An easy way to remove these distant components seen in anti-hubs is to simply ignore them. So, using several empirically determined thresholds, I simply removed components greater than the threshold away from the GMM centroid. I did this iteratively: removing the farthest (see footnote) from the centroid and recomputing the centroid, until all components are inside the distance requirement. This was too remove the effect of the distant components on the original centroid. The thresholds I ran were 30, 25, 20, 15 (this is Euclidean distance in 20-dimensional MFCC space). This is similar to what JJ does his thesis, but he used prior probabilities to homogenize, which do not have a strong correlation with their parent model's hubness. This, in itself, is sort of non-intuitive, since one would think priors show the "importance" of a component, but one must remember that with mixture models components are often highly overlapped. In this way, a particular component's prior could be relatively low, but its neighboring components together could be quite large or "important".

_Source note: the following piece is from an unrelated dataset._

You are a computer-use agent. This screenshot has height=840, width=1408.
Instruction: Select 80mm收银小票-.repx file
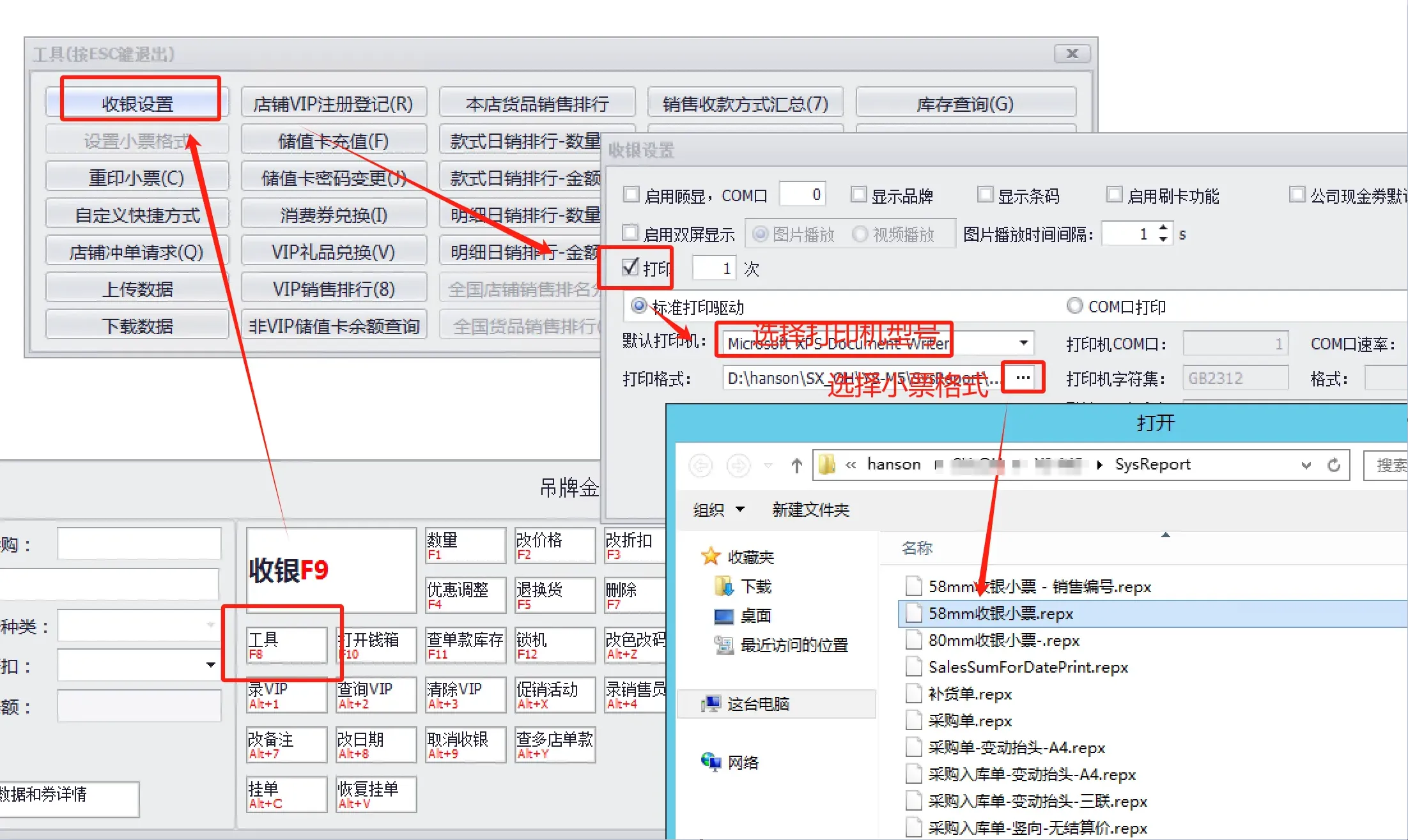point(1003,640)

First a sanity check: the idea is that hubs are modeled appropriately, and anti-hubs have components modeling timbrally distant song sections, in turn making the models inaccurately distant from others. By this logic, homogenization should affect anti-hubs more than hubs. To verify this, I looked at the difference in the number of components in the homogenized models to the originals (which had 32 components) in relation to the hubness of each song. Below are scatter plots for each homogenization run.
We can see that with slight homogenization (e.g. 30 or 25) most strong hubs are unaffected (i.e. difference = 0) but with increased homogenization, songs across the board are seeing reduced components. So, I'd say this is reasonable.
The end results turn out to be mixed. The overall hubness of the set seems to improve (ie decrease). Below is the histogram for each homogenization run.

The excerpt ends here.